## TEXT EXCERPT
----

Spirits and Substances of Modernity: An Interview with Andrea Wright

Men buying gold in Kuwait City to take home to their families in India. Photo by Andrea Wright.

This post builds on the research article “Making Kin from Gold: Dowry, Gender, and Indian Labor Migration to the Gulf” by Andrea Wright, which was published in the August 2020 issue of the Society’s peer-reviewed journal, Cultural Anthropology.

In the following author interview, Andrea Wright reflects on her ethnographic and historical engagements with Indian labor migration to the Gulf. While flows of substances, like gold, were crucial in forging the kinship relations Wright describes in her accompanying article, dreams of modernity and ghosts of neglected pasts similarly animated these circuits of labor and capital. Wright elaborates on the interconnections between these multiple spirits and substances of migration and aspiration in this conversation.

Isabel M. Salovaara: Your primary focus in this piece is on gold as a kinship substance, but you also evoke other related substances—such as oil and food—that together link labors of production and reproduction between India and the Gulf. How do you think attention to substances might help us understand more broadly the ways that productive and reproductive labor are ideologically distinguished and then re-linked in the process of making relations under capitalism?

Andrea Wright:
Attention to substances, such as food, oil, and gold, arose because these were the materials that migrants themselves used to describe how relationships are built and sustained. I am particularly interested in how the gift of gold from a brother to a sister allows us to examine kinship and gender in areas other than marriage and parent-child relationships. For me, this contributes further information on how we can disentangle sex, gender, and sexuality.

IMS: The purchase of gold among your interlocutors was primarily directed toward dowry—a practice that is technically illegal and, as you note, a taboo term among your interlocutors. What can the silences around the word dowry, alongside the determined accumulation of gold for sisters’ weddings, tell us about the tensions between “tradition” and “modernity” encapsulated in this term and its practice?

----

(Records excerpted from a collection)
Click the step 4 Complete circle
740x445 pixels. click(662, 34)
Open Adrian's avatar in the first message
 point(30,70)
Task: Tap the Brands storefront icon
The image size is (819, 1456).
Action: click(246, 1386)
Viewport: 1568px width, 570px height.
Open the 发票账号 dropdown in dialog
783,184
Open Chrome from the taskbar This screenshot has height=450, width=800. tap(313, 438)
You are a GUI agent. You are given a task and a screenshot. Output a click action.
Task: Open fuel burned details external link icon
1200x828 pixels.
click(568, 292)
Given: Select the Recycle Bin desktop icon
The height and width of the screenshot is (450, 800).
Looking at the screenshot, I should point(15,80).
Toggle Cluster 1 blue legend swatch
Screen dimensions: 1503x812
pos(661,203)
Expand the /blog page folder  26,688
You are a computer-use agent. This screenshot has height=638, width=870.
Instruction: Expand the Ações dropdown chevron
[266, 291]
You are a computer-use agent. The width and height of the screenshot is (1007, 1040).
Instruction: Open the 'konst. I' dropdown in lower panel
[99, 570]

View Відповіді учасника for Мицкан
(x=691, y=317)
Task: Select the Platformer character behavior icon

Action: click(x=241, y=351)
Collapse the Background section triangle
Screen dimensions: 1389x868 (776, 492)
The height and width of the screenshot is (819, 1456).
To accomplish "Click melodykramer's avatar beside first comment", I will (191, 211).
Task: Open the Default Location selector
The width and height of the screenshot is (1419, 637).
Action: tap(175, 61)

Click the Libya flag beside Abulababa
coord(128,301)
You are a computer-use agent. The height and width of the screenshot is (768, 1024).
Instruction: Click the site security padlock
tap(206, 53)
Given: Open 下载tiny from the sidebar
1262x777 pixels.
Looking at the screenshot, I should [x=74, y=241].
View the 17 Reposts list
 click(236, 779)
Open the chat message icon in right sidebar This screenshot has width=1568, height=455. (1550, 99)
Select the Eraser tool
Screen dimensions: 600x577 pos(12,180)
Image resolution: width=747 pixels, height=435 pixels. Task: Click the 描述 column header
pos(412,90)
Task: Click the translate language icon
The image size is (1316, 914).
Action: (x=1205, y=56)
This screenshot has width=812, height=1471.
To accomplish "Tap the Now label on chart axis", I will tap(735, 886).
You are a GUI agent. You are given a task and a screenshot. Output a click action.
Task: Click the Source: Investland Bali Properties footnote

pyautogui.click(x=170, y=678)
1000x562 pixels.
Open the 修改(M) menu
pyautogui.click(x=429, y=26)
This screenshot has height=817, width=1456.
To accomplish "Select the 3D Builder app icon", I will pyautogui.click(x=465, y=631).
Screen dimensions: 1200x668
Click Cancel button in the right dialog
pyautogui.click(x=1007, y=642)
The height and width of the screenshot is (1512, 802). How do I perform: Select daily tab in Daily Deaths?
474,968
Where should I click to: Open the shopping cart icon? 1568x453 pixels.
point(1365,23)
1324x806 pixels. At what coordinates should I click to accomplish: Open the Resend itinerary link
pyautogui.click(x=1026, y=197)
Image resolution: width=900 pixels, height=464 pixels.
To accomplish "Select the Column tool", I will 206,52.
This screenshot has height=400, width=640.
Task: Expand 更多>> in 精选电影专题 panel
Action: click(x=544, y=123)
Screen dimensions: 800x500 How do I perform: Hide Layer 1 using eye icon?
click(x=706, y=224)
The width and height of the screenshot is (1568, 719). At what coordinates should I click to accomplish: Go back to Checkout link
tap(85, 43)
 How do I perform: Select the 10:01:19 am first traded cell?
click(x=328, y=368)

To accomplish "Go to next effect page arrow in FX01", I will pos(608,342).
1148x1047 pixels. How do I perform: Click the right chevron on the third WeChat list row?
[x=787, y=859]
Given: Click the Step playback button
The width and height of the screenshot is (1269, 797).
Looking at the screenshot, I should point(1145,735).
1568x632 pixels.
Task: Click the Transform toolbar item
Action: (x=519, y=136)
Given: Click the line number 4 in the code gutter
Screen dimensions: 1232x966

----

## WRITTEN REQUEST
Reproduce word for word everything in the interview excerpt above, from "In the following" down to "in this conversation.".

## SOLUTION TO THE EXERCISE
In the following author interview, Andrea Wright reflects on her ethnographic and historical engagements with Indian labor migration to the Gulf. While flows of substances, like gold, were crucial in forging the kinship relations Wright describes in her accompanying article, dreams of modernity and ghosts of neglected pasts similarly animated these circuits of labor and capital. Wright elaborates on the interconnections between these multiple spirits and substances of migration and aspiration in this conversation.